### EXERCISE AIM
Please print the entries below word for word, from the line with "Task: Click the 前往 page number input box" through the end of the entries, leaving out the pictures.

-- START --

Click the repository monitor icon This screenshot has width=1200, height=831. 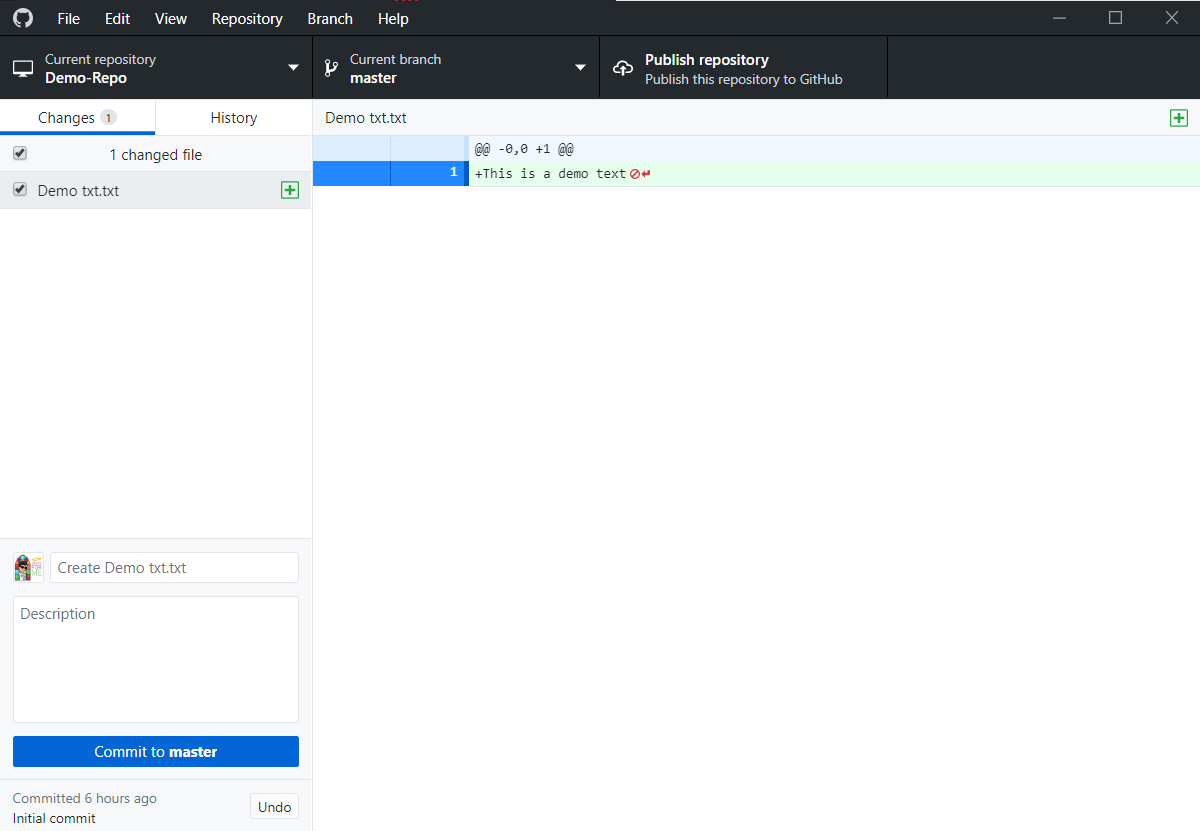tap(22, 68)
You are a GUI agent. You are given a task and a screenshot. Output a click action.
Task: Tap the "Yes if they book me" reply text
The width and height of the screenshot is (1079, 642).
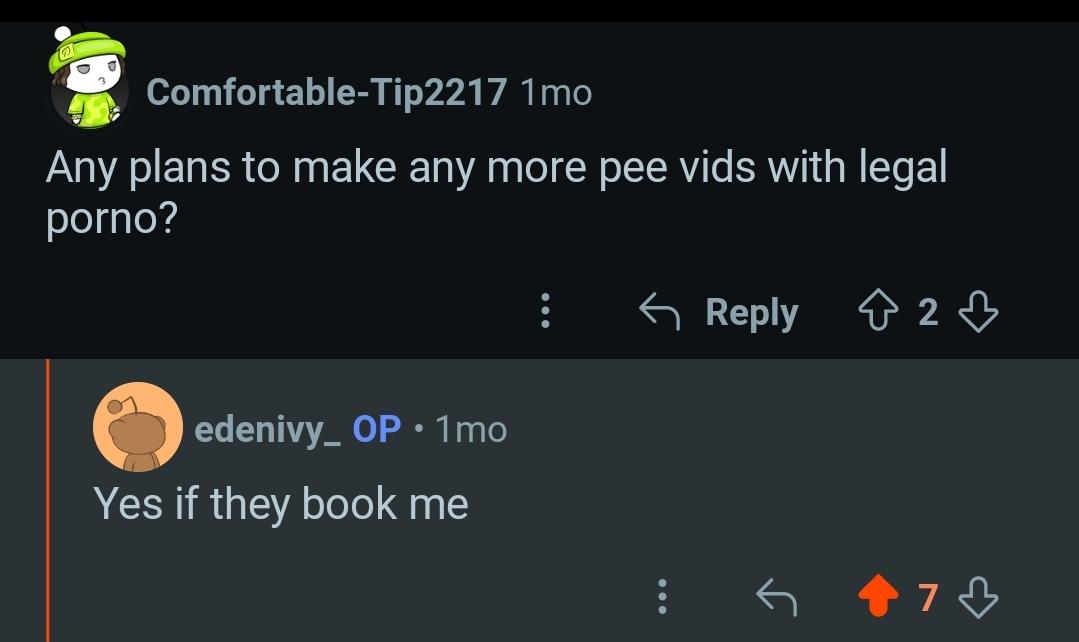[281, 504]
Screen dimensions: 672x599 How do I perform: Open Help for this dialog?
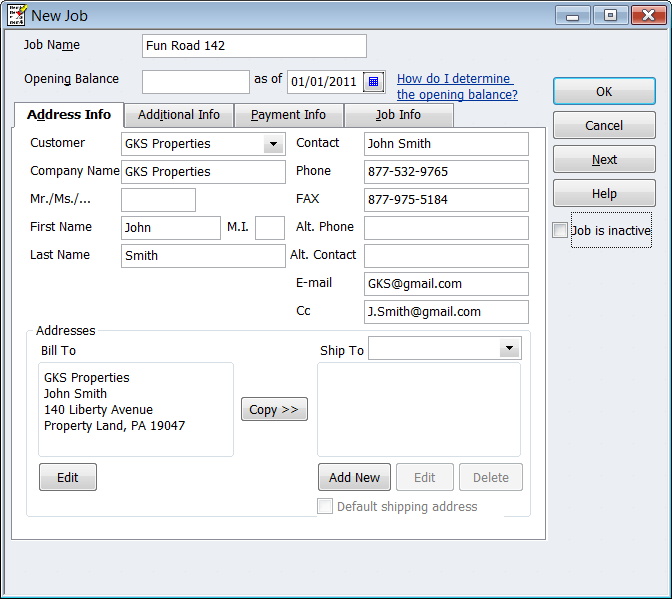click(603, 193)
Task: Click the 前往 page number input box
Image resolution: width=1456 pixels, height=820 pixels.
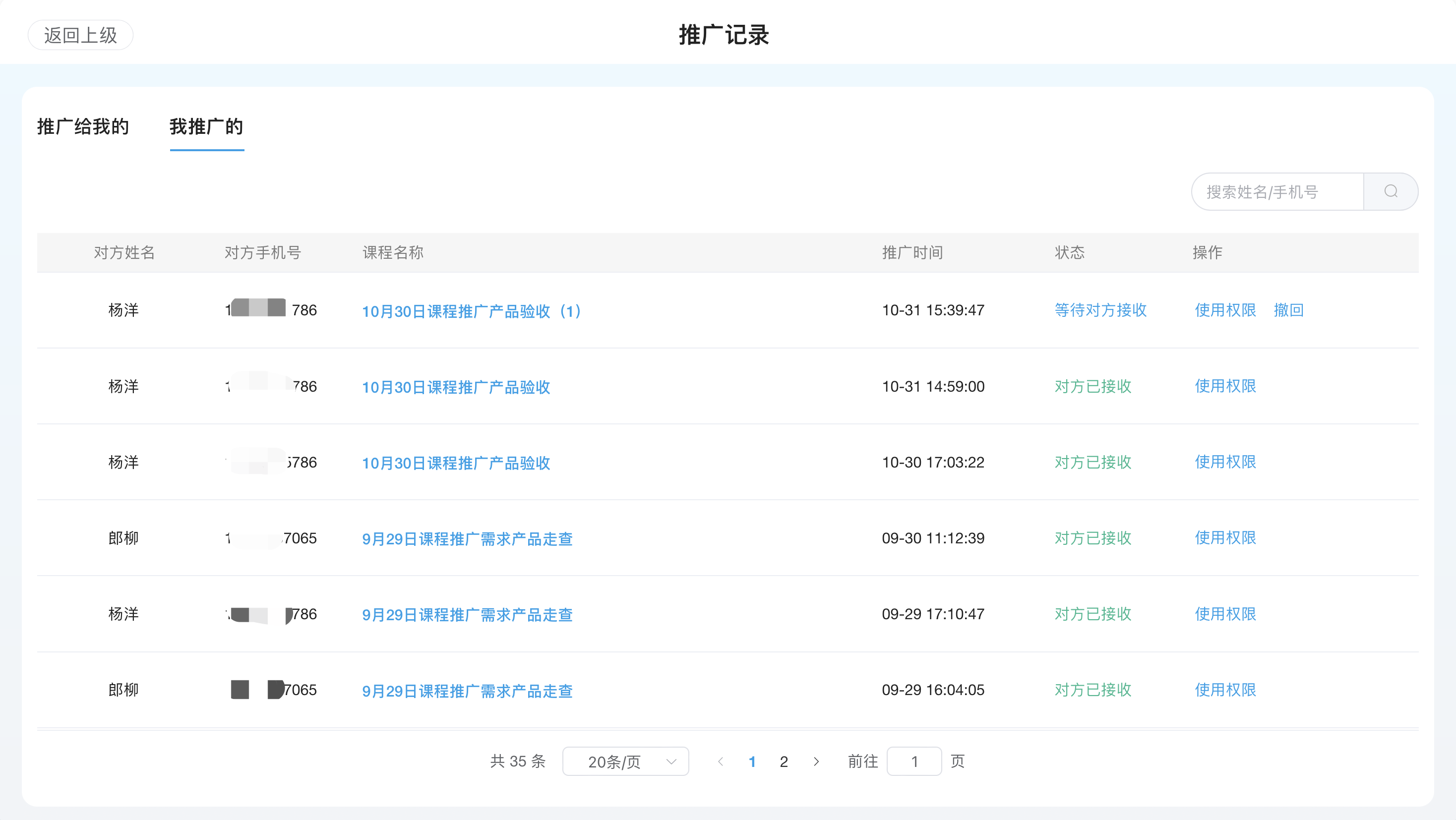Action: click(x=914, y=761)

-- END --

### ANSWER
Task: Click the 前往 page number input box
Image resolution: width=1456 pixels, height=820 pixels.
Action: click(x=914, y=761)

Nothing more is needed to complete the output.